→ **Exercise**: Set down exactly, from the records below, the line with "Enable the Preferred" through the line with "Activate the move/pan", and nothing else.

Stored items from a collection:

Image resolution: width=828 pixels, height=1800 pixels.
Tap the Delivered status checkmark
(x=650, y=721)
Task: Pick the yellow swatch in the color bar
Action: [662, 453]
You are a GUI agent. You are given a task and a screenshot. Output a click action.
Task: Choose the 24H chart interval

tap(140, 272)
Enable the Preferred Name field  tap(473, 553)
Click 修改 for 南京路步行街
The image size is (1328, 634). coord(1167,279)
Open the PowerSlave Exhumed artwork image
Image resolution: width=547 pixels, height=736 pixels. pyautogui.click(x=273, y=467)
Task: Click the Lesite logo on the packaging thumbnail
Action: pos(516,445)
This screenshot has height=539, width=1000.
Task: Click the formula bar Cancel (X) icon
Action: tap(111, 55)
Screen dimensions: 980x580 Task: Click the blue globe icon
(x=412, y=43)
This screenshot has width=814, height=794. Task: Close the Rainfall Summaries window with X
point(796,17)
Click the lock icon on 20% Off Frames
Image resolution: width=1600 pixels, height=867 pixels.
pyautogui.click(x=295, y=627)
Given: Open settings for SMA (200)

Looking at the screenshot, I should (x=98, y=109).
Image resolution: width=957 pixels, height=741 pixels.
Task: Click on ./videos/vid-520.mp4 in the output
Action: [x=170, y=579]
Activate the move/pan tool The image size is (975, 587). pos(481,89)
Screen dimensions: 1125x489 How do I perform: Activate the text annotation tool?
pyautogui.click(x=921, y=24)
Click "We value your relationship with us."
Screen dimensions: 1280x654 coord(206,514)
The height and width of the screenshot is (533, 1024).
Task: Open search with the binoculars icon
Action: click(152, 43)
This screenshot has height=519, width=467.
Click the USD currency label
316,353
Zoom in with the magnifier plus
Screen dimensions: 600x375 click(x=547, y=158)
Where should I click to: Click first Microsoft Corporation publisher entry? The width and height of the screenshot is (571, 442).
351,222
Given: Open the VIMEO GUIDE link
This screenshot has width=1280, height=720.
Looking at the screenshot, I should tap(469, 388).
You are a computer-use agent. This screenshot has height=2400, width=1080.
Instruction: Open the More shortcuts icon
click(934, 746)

→ **Task result**:
Enable the Preferred Name field  tap(473, 553)
Click 修改 for 南京路步行街
The image size is (1328, 634). coord(1167,279)
Open the PowerSlave Exhumed artwork image
Image resolution: width=547 pixels, height=736 pixels. pyautogui.click(x=273, y=467)
Task: Click the Lesite logo on the packaging thumbnail
Action: pos(516,445)
This screenshot has height=539, width=1000.
Task: Click the formula bar Cancel (X) icon
Action: tap(111, 55)
Screen dimensions: 980x580 Task: Click the blue globe icon
(x=412, y=43)
This screenshot has width=814, height=794. Task: Close the Rainfall Summaries window with X
point(796,17)
Click the lock icon on 20% Off Frames
Image resolution: width=1600 pixels, height=867 pixels.
pyautogui.click(x=295, y=627)
Given: Open settings for SMA (200)

Looking at the screenshot, I should (x=98, y=109).
Image resolution: width=957 pixels, height=741 pixels.
Task: Click on ./videos/vid-520.mp4 in the output
Action: [x=170, y=579]
Activate the move/pan tool The image size is (975, 587). pos(481,89)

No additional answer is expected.